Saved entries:
_ _ _ _
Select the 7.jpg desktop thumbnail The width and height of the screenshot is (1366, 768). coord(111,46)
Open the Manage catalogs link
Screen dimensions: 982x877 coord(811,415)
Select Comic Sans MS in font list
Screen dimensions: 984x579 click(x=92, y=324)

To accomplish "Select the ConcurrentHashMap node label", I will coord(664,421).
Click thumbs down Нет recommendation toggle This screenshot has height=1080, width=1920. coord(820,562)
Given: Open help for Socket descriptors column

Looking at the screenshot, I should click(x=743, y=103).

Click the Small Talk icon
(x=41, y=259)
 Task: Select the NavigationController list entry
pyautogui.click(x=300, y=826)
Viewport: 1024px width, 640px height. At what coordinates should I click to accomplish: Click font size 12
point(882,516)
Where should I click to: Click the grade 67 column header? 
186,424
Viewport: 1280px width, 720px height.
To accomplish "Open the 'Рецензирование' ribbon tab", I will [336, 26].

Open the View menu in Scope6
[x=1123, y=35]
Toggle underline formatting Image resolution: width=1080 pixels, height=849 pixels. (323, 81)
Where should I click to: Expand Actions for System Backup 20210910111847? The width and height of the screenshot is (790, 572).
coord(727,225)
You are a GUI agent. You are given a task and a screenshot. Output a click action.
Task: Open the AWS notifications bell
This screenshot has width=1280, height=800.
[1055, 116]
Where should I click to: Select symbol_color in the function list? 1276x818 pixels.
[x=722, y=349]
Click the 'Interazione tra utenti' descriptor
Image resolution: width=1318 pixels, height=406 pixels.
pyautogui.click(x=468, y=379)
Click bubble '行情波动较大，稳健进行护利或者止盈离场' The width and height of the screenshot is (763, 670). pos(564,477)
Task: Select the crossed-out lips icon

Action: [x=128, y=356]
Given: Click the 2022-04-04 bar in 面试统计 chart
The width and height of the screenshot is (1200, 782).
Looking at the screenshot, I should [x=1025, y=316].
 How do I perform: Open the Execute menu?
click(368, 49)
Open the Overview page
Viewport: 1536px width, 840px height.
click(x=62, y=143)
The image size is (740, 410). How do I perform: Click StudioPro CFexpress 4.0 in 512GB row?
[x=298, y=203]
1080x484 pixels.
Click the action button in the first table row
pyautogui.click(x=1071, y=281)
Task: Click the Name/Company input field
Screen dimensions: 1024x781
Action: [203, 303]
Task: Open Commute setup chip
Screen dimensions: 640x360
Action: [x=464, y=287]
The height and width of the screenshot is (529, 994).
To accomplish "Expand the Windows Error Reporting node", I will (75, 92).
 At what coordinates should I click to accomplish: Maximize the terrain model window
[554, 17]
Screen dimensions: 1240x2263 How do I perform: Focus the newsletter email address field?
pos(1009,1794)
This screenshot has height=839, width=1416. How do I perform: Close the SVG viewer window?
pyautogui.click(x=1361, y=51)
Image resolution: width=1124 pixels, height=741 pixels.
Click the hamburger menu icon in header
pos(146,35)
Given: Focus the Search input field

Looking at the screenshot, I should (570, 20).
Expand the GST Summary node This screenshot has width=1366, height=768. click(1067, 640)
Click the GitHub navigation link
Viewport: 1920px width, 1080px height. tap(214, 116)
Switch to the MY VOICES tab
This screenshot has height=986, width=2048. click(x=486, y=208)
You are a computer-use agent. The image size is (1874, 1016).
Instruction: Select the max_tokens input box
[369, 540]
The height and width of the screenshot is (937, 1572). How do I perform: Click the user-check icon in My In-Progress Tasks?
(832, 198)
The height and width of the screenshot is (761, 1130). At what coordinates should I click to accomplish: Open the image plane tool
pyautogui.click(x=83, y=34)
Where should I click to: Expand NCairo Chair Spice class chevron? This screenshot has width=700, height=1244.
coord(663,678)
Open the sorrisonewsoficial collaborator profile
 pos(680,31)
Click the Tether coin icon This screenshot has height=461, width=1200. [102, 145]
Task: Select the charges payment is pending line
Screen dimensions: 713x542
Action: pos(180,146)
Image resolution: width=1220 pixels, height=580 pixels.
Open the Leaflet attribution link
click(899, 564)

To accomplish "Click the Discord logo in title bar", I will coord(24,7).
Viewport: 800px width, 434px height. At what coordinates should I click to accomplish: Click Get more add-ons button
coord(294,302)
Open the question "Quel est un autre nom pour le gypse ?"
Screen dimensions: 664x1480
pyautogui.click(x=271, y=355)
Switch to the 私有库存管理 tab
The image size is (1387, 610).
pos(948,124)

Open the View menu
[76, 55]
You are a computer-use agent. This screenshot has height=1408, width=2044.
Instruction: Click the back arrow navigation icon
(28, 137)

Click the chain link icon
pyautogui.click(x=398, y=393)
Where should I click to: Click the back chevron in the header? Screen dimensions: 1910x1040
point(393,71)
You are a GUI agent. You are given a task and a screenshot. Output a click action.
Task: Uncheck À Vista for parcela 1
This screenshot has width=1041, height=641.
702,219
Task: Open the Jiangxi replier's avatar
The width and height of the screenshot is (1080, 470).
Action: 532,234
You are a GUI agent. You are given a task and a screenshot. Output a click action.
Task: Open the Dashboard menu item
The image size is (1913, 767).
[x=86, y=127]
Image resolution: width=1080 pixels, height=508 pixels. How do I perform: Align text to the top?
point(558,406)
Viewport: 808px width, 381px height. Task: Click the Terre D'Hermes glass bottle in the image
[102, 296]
_ _ _ _
**Work task:**
From the first line to the last, retype the data exactly.

**Written solution:**
Select the 7.jpg desktop thumbnail The width and height of the screenshot is (1366, 768). coord(111,46)
Open the Manage catalogs link
Screen dimensions: 982x877 coord(811,415)
Select Comic Sans MS in font list
Screen dimensions: 984x579 click(x=92, y=324)

To accomplish "Select the ConcurrentHashMap node label", I will coord(664,421).
Click thumbs down Нет recommendation toggle This screenshot has height=1080, width=1920. coord(820,562)
Given: Open help for Socket descriptors column

Looking at the screenshot, I should click(x=743, y=103).

Click the Small Talk icon
(x=41, y=259)
 Task: Select the NavigationController list entry
pyautogui.click(x=300, y=826)
Viewport: 1024px width, 640px height. At what coordinates should I click to accomplish: Click font size 12
point(882,516)
Where should I click to: Click the grade 67 column header? 
186,424
Viewport: 1280px width, 720px height.
To accomplish "Open the 'Рецензирование' ribbon tab", I will [336, 26].

Open the View menu in Scope6
[x=1123, y=35]
Toggle underline formatting Image resolution: width=1080 pixels, height=849 pixels. (323, 81)
Where should I click to: Expand Actions for System Backup 20210910111847? The width and height of the screenshot is (790, 572).
coord(727,225)
You are a GUI agent. You are given a task and a screenshot. Output a click action.
Task: Open the AWS notifications bell
This screenshot has width=1280, height=800.
[1055, 116]
Where should I click to: Select symbol_color in the function list? 1276x818 pixels.
[x=722, y=349]
Click the 'Interazione tra utenti' descriptor
Image resolution: width=1318 pixels, height=406 pixels.
pyautogui.click(x=468, y=379)
Click bubble '行情波动较大，稳健进行护利或者止盈离场' The width and height of the screenshot is (763, 670). pos(564,477)
Task: Select the crossed-out lips icon

Action: [x=128, y=356]
Given: Click the 2022-04-04 bar in 面试统计 chart
The width and height of the screenshot is (1200, 782).
Looking at the screenshot, I should [x=1025, y=316].
 How do I perform: Open the Execute menu?
click(368, 49)
Open the Overview page
Viewport: 1536px width, 840px height.
click(x=62, y=143)
The image size is (740, 410). How do I perform: Click StudioPro CFexpress 4.0 in 512GB row?
[x=298, y=203]
1080x484 pixels.
Click the action button in the first table row
pyautogui.click(x=1071, y=281)
Task: Click the Name/Company input field
Screen dimensions: 1024x781
Action: [203, 303]
Task: Open Commute setup chip
Screen dimensions: 640x360
Action: [x=464, y=287]
The height and width of the screenshot is (529, 994).
To accomplish "Expand the Windows Error Reporting node", I will (75, 92).
 At what coordinates should I click to accomplish: Maximize the terrain model window
[554, 17]
Screen dimensions: 1240x2263 How do I perform: Focus the newsletter email address field?
pos(1009,1794)
This screenshot has height=839, width=1416. How do I perform: Close the SVG viewer window?
pyautogui.click(x=1361, y=51)
Image resolution: width=1124 pixels, height=741 pixels.
Click the hamburger menu icon in header
pos(146,35)
Given: Focus the Search input field

Looking at the screenshot, I should (570, 20).
Expand the GST Summary node This screenshot has width=1366, height=768. click(1067, 640)
Click the GitHub navigation link
Viewport: 1920px width, 1080px height. tap(214, 116)
Switch to the MY VOICES tab
This screenshot has height=986, width=2048. click(x=486, y=208)
You are a computer-use agent. The image size is (1874, 1016).
Instruction: Select the max_tokens input box
[369, 540]
The height and width of the screenshot is (937, 1572). How do I perform: Click the user-check icon in My In-Progress Tasks?
(832, 198)
The height and width of the screenshot is (761, 1130). At what coordinates should I click to accomplish: Open the image plane tool
pyautogui.click(x=83, y=34)
Where should I click to: Expand NCairo Chair Spice class chevron? This screenshot has width=700, height=1244.
coord(663,678)
Open the sorrisonewsoficial collaborator profile
 pos(680,31)
Click the Tether coin icon This screenshot has height=461, width=1200. [102, 145]
Task: Select the charges payment is pending line
Screen dimensions: 713x542
Action: pos(180,146)
Image resolution: width=1220 pixels, height=580 pixels.
Open the Leaflet attribution link
click(899, 564)

To accomplish "Click the Discord logo in title bar", I will coord(24,7).
Viewport: 800px width, 434px height. At what coordinates should I click to accomplish: Click Get more add-ons button
coord(294,302)
Open the question "Quel est un autre nom pour le gypse ?"
Screen dimensions: 664x1480
pyautogui.click(x=271, y=355)
Switch to the 私有库存管理 tab
The image size is (1387, 610).
pos(948,124)

Open the View menu
[76, 55]
You are a computer-use agent. This screenshot has height=1408, width=2044.
Instruction: Click the back arrow navigation icon
(28, 137)

Click the chain link icon
pyautogui.click(x=398, y=393)
Where should I click to: Click the back chevron in the header? Screen dimensions: 1910x1040
point(393,71)
You are a GUI agent. You are given a task and a screenshot. Output a click action.
Task: Uncheck À Vista for parcela 1
This screenshot has width=1041, height=641.
702,219
Task: Open the Jiangxi replier's avatar
The width and height of the screenshot is (1080, 470).
Action: 532,234
You are a GUI agent. You are given a task and a screenshot. Output a click action.
Task: Open the Dashboard menu item
The image size is (1913, 767).
[x=86, y=127]
Image resolution: width=1080 pixels, height=508 pixels. How do I perform: Align text to the top?
point(558,406)
Viewport: 808px width, 381px height. Task: Click the Terre D'Hermes glass bottle in the image
[102, 296]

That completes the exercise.